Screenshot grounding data
···

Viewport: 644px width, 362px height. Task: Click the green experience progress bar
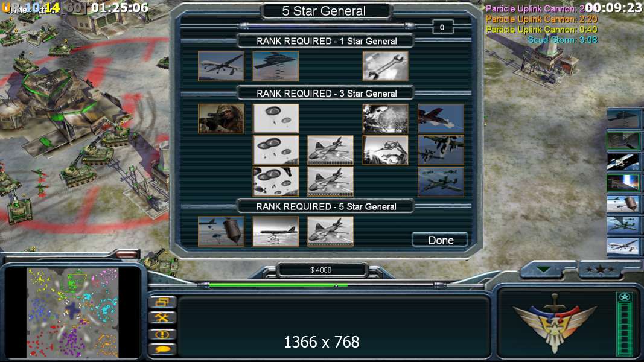tap(278, 285)
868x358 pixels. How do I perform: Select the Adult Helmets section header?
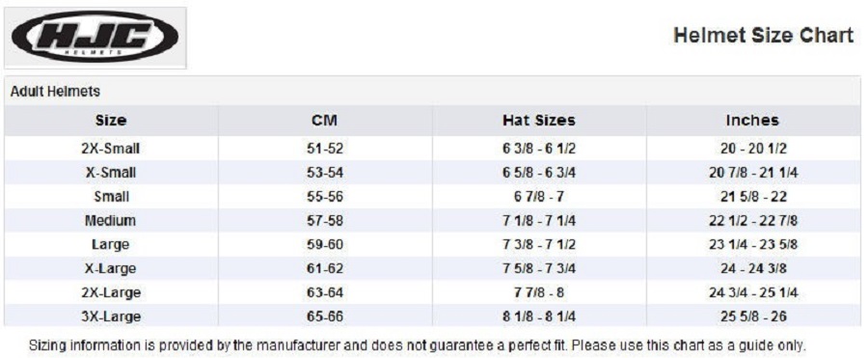click(55, 92)
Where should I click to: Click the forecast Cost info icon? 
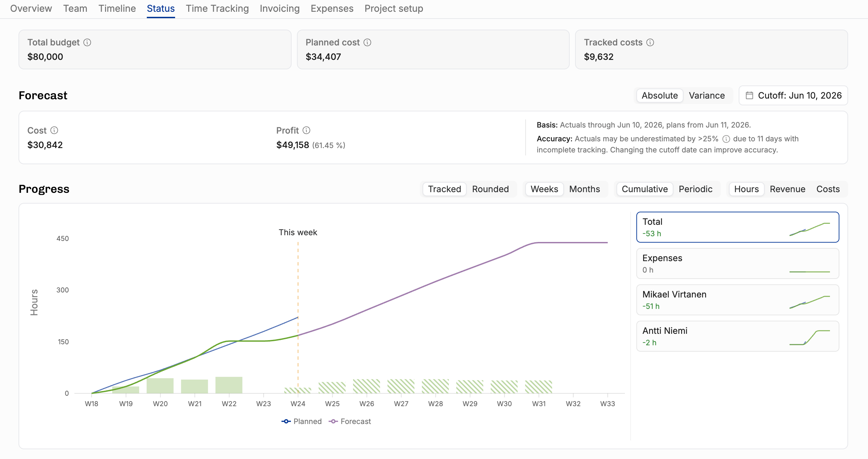(54, 130)
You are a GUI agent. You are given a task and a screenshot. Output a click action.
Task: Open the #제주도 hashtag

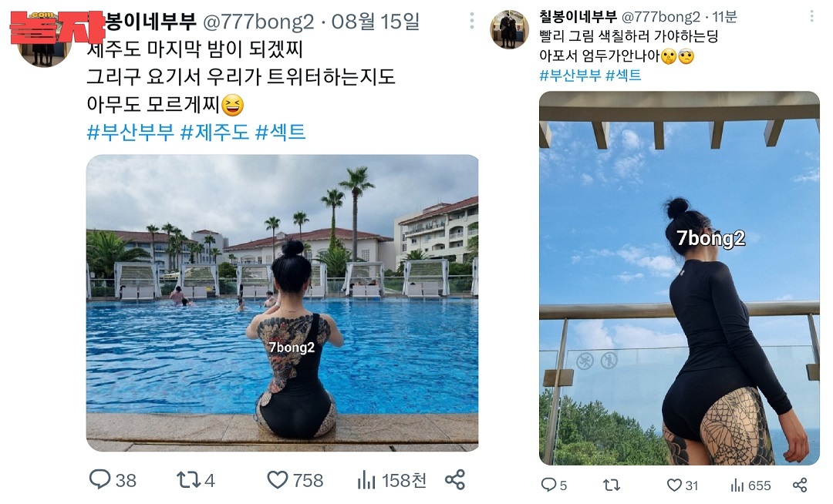click(214, 132)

···

Task brief: The answer must consist solely of the lines from the one with "Where should I" through the final line of the data, each reproduced exactly and with pictures omitted.

Result of the task:
Where should I click to: Click the forecast Cost info icon? 
(54, 130)
You are a GUI agent. You are given a task and a screenshot. Output a click action.
Task: Open the #제주도 hashtag

click(214, 132)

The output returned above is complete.